Expressive high-level languages with powerful runtimes are far more common now than they were in 1993, but the general insight behind Greenspun’s rule remains undeniable – lower-level environments may seem desirable because they’re unfettered by certain kinds of complexity and lack the (percieved) baggage of richer ones, but this baggage often turns out to be necessary to get real work done and winds up getting reinvented poorly.¹

Linux containers present the illusion of a relatively baggage-free environment for software distribution, and it’s wonderful that people have built workflows to let you go from a commit passing CI to an immutable deployment. But the fantastic developer experience that container tooling offers has also inspired a lot of people to do unsafe things in production, because there’s effectively no barrier to entry; building containers essentially turns everyone into a Linux distribution vendor; and being a Linux distribution vendor is not a part of most people’s skill set.²

Even if we just consider security (and ignore issues of legality and stability, among others), there are many places that these ad-hoc distributions can go off the rails. Just think of how many Dockerfiles (or similar image recipes) do things like

running services as root,
pulling down random binaries or tarballs from the public internet,
building static binaries against an environment defined by an unvetted image downloaded from a public registry,
building static binaries without any machine-readable or human-auditable representation of their dependencies, or
relying on alternative C library implementations that are designed to save code size and are only ever deployed in containers.

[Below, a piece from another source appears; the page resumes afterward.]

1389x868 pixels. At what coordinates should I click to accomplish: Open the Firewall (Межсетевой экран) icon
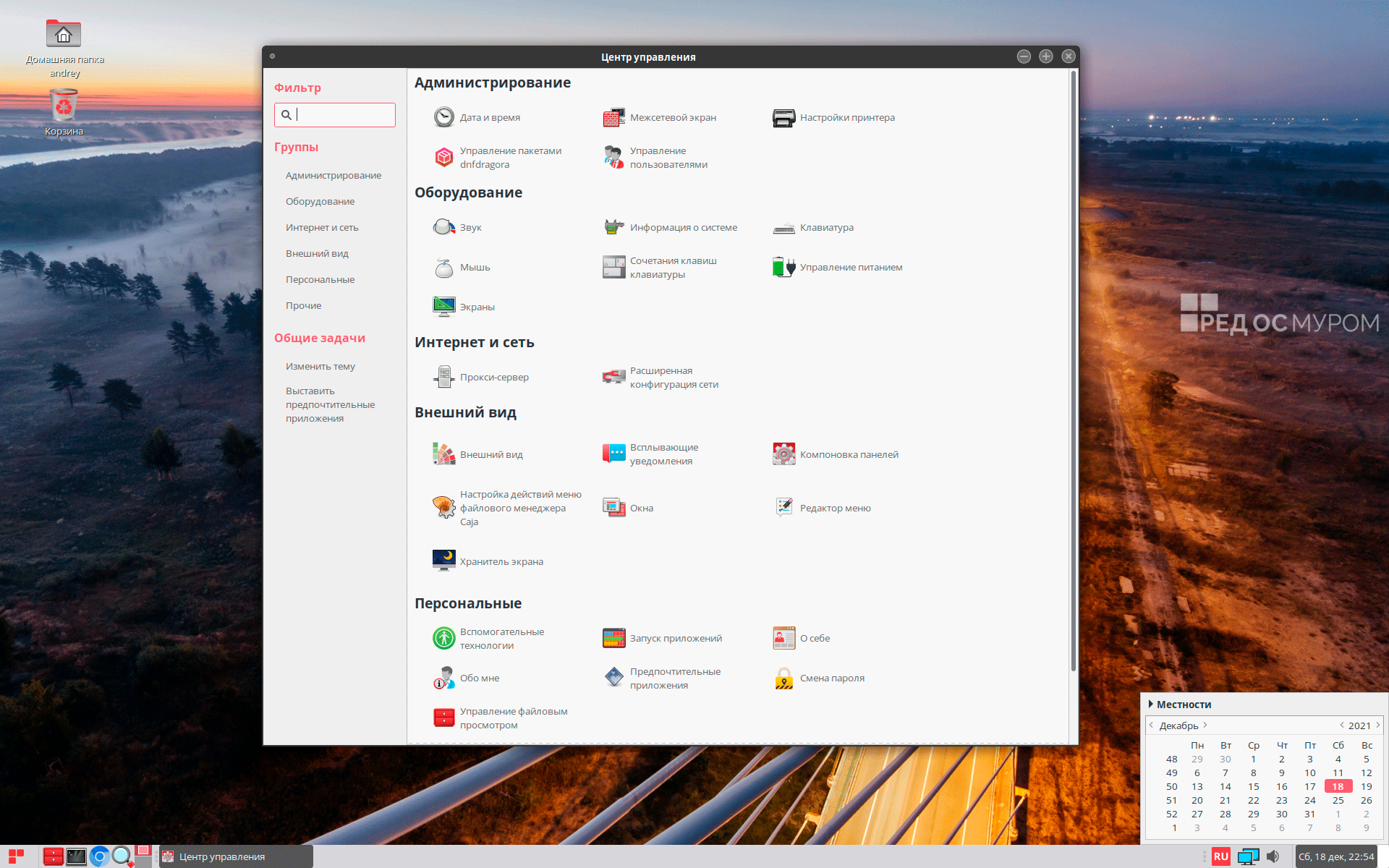tap(613, 117)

I’ve had many conversations in the last five years in which someone has asserted that container tooling obviates other packaging mechanisms.³ But this assumes that the hard part of packaging, e.g., an RPM for Fedora is in using the Fedora release tooling to get binaries into an RPM-shaped container. The hard part, of course, is in satisfying the guidelines that the Fedora project has put in place to make it more likely that Fedora will be stable, secure, legal, and usable. Since the issue is not the shape of the package but rather what it contains, saying that you don’t need to know how to make, e.g., an RPM if you have containers misses the point: it’s like saying “I know how to encode an audio stream as an MP3 file, so I could have produced this MP3 of Palestrina’s ‘Sicut cervus.’”⁴

Container tooling makes it very easy to produce ad-hoc systems software distributions that don’t offer any of the value of traditional systems software distributions but still have many of their potential liabilities. Indeed, one might say that any containerized software distribution of sufficient complexity includes an ad-hoc, informally-specified, bug-ridden, and probably legally dubious implementation of half of the Fedora packaging guidelines.

(I’ve been meaning to write this post for a while; thanks to Paul Snively for inspiring me to finally get it done!)

Footnotes

There’s a corollary to Greenspun’s rule for distributed systems and Erlang, naturally.↩︎
Indeed, the concerns of distributing systems software aren’t even particularly obvious to people who haven’t spent time in this world.↩︎
This conversation has even happened with people who work in the business of making open-source software consumable and supportable (and should probably know better).↩︎
The analogy with Palestrina’s contrapuntal style, governed as it is by rules and constraints, is deliberate.↩︎